ON JAN. 3, 1870, groundbreaking took place for the Brooklyn Bridge.
In 1521, Martin Luther was excommunicated from the Roman Catholic Church by Pope Leo X.
In 1777, Gen. George Washington's army routed the British in the Battle of Princeton, N.J.
In 1868, Japan's Meiji Restoration re-established the authority of the emperor and heralded the fall of the military rulers known as shoguns; the upheaval paved the way for Japan's drive toward becoming a modern power.
In 1911, the first postal savings banks were opened by the U.S. Post Office. (The banks were abolished in 1966.)
In 1938, the March of Dimes campaign to fight polio was established by President Franklin D. Roosevelt, who himself had been afflicted with the crippling disease.
In 1946, William Joyce, the pro-Nazi radio propagandist known as "Lord Haw-Haw," was hanged at Wandsworth Prison in London for high treason.
In 1959, Alaska became the 49th state as President Dwight D. Eisenhower signed a proclamation.

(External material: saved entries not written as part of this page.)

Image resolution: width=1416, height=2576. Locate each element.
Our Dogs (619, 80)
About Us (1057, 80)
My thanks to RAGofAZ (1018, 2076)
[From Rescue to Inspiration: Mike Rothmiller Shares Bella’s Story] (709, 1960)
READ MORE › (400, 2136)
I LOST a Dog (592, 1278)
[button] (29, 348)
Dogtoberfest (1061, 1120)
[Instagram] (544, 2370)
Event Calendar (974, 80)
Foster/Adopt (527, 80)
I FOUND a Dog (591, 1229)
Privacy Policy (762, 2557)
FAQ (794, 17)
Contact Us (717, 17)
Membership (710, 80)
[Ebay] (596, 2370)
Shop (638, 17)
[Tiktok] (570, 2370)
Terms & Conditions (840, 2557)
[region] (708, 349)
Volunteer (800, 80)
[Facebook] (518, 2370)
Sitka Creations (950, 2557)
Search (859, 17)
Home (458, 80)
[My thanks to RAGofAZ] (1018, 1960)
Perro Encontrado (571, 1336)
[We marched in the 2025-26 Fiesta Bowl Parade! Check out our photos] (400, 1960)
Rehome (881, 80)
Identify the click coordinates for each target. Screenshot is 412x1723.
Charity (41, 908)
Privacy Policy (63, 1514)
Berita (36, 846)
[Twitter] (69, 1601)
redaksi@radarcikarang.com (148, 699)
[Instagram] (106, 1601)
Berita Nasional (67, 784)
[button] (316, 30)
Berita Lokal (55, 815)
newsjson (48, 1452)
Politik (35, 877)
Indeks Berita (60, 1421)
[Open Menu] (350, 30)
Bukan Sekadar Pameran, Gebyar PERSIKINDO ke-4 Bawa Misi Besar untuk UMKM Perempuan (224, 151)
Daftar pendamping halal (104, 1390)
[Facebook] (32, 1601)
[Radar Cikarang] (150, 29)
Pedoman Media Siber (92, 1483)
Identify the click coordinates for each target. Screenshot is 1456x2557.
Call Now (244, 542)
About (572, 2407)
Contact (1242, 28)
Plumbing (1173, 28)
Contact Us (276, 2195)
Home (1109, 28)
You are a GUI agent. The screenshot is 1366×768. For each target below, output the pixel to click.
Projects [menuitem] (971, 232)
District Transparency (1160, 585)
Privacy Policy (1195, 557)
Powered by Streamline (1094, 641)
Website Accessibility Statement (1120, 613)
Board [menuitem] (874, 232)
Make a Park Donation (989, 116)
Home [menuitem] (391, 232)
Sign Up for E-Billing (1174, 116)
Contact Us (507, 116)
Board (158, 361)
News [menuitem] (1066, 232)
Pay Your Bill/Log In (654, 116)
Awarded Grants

In 1967, Jack Ruby, the man who shot and killed Lee Harvey Oswald, the accused assassin of President John F. Kennedy, died in a Dallas hospital.
In 1977, Apple Computer was incorporated in Cupertino, Calif., by Steve Jobs, Steve Wozniak and Mike Makkula Jr.
In 1980, conservationist Joy Adamson, author of "Born Free," was killed in northern Kenya by a former employee.
In 1993, President George H.W. Bush and Russian President Boris Yeltsin signed the START II missile-reduction treaty in Moscow. (However, the agreement ultimately fell apart.)